Apple’s full statement is below:

“For many years Qualcomm has unfairly insisted on charging royalties for technologies they have nothing to do with. The more Apple innovates with unique features such as TouchID, advanced displays, and cameras, to name just a few, the more money Qualcomm collects for no reason and the more expensive it becomes for Apple to fund these innovations. Qualcomm built its business on older, legacy, standards but reinforces its dominance through exclusionary tactics and excessive royalties. Despite being just one of over a dozen companies who contributed to basic cellular standards, Qualcomm insists on charging Apple at least five times more in payments than all the other cellular patent licensors we have agreements with combined.

To protect this business scheme Qualcomm has taken increasingly radical steps, most recently withholding nearly $1B in payments from Apple as retaliation for responding truthfully to law enforcement agencies investigating them.

Apple believes deeply in innovation and we have always been willing to pay fair and reasonable rates for patents we use.
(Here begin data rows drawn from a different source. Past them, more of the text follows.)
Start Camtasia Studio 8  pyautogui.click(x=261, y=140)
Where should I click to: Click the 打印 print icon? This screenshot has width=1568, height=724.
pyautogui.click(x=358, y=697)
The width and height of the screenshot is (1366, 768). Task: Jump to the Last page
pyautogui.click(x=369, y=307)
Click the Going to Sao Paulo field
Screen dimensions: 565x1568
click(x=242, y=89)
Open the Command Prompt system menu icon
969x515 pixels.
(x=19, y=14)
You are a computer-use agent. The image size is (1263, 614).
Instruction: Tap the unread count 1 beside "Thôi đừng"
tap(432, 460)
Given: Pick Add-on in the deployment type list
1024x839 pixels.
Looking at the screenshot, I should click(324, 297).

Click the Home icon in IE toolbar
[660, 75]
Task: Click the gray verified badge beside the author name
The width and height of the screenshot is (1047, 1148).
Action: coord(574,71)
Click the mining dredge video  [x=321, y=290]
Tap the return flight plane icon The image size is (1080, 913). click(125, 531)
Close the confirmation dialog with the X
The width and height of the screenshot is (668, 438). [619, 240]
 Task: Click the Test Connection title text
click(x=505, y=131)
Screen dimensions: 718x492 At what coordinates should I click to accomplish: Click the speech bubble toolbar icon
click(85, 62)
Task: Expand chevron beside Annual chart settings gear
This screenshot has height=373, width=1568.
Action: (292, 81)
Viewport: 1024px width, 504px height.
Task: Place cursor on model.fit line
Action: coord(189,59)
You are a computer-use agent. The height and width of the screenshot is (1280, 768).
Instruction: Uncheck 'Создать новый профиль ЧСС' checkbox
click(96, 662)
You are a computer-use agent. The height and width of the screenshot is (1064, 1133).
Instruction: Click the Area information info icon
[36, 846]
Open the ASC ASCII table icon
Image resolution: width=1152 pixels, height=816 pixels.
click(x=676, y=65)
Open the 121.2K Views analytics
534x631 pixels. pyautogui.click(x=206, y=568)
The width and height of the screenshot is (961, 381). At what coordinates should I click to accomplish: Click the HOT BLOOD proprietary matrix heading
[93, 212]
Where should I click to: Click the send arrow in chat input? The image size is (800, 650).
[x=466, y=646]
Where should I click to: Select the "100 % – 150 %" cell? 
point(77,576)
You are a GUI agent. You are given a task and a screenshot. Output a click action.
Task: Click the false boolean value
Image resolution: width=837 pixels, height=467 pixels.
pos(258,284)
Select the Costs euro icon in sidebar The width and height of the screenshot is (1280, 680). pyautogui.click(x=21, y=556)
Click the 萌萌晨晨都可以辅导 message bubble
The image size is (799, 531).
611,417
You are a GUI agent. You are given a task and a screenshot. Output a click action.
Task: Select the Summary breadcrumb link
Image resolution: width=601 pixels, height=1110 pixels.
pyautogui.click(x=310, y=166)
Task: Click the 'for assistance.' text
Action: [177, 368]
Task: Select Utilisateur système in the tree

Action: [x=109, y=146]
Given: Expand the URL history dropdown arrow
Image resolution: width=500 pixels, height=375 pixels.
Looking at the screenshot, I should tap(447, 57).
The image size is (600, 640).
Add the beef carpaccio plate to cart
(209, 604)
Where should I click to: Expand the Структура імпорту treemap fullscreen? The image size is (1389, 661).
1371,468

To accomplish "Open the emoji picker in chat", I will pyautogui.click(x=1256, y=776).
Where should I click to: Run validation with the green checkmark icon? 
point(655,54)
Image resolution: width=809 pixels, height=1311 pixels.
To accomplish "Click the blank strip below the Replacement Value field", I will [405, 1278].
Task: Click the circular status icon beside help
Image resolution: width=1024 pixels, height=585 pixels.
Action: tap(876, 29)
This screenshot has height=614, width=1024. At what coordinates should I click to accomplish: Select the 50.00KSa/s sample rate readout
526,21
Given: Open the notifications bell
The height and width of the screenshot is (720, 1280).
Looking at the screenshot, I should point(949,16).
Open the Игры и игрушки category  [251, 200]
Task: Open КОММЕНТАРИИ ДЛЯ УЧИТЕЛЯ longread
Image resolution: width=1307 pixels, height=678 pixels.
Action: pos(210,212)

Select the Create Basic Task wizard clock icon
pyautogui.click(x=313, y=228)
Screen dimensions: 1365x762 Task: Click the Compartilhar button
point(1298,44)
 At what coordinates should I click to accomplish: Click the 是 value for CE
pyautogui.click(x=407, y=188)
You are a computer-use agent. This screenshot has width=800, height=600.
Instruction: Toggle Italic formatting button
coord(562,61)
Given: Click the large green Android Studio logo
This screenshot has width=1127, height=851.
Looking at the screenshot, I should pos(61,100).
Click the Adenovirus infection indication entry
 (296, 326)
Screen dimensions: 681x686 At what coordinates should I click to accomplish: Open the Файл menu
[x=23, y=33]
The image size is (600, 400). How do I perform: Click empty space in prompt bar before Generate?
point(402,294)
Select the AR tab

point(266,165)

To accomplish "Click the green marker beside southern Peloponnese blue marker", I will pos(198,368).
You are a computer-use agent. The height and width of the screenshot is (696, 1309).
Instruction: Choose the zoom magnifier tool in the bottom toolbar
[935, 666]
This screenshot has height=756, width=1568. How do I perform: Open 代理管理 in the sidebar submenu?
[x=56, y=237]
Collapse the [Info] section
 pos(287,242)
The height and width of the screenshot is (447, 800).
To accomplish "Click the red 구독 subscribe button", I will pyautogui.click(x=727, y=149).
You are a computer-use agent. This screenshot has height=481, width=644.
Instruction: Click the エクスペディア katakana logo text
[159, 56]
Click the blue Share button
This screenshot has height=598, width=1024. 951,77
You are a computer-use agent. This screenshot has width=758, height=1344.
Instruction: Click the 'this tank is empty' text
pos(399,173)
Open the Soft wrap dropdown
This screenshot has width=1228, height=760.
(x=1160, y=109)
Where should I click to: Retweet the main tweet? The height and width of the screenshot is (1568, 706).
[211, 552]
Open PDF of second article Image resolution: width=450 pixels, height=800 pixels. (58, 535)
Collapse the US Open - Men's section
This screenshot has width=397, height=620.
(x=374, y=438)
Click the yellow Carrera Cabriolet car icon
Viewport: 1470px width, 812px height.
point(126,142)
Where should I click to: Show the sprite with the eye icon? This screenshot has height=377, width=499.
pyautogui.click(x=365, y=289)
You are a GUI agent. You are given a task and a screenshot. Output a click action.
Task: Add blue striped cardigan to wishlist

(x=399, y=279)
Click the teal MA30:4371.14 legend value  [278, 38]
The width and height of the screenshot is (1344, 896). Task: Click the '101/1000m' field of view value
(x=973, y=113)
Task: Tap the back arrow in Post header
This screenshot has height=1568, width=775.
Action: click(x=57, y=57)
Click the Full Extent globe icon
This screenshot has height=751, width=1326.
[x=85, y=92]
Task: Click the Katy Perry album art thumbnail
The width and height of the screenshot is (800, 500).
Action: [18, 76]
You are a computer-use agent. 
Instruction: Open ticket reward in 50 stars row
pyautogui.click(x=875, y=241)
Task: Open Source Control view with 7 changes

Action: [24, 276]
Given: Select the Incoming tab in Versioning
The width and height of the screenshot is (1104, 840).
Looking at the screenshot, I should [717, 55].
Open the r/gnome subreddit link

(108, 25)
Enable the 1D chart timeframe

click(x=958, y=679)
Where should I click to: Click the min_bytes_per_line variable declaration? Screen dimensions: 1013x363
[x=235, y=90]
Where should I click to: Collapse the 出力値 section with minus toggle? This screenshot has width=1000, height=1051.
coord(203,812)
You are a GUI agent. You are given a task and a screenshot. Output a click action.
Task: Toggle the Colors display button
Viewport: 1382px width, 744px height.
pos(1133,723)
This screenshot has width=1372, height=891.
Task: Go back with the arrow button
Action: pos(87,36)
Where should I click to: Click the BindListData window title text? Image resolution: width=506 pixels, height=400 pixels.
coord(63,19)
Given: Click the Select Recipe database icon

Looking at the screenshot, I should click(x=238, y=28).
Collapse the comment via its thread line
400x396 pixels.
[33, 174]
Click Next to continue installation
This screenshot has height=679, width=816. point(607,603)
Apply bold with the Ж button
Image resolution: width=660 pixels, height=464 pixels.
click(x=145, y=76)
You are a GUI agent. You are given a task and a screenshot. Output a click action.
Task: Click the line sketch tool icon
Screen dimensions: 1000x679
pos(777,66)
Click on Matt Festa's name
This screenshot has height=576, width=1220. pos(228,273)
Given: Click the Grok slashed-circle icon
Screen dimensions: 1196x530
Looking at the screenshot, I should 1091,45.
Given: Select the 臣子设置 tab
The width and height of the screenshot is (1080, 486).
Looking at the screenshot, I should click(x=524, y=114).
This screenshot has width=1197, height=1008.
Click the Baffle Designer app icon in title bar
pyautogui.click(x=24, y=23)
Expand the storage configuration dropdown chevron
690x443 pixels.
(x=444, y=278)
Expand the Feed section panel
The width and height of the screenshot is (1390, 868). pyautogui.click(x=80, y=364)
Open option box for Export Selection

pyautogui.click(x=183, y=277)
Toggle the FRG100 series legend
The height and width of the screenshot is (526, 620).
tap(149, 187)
We are extremely disappointed in the way Qualcomm is conducting its business with us and unfortunately after years of disagreement over what constitutes a fair and reasonable royalty we have no choice left but to turn to the courts.”

The iPhone maker says Qualcomm took “radical steps” to protect their scheme, such as “recently withholding nearly $1B in payments from Apple as retaliation for responding truthfully to law enforcement agencies investigating them,” referring to Apple’s participation with South Korean antitrust regulators.

Last month, the South Korean agency slapped a $853 million fine on Qualcomm, alleging anticompetitive patent licensing business practices. Qualcomm has said it will fight the decision.

Screenshot 2017 01 20 13 25 31

Image of Qualcomm MDM9645M LTE Cat. 12 Modem in the iPhone 7 Plus (orange outline); via iFixit

The iPhone 7 Plus currently uses the following Qualcomm components, according to iFixit’s teardown:

  • Qualcomm MDM9645M LTE Cat. 12 Modem
  • Qualcomm PMD9645 Power Management IC
  • Qualcomm WTR4905 Multimode LTE Transceiver
  • Qualcomm WTR3925 RF Transceiver

Apple also stated “Despite being just one of over a dozen companies who contributed to basic cellular standards, Qualcomm insists on charging Apple at least five times more in payments than all the other cellular patent licensors we have agreements with combined.”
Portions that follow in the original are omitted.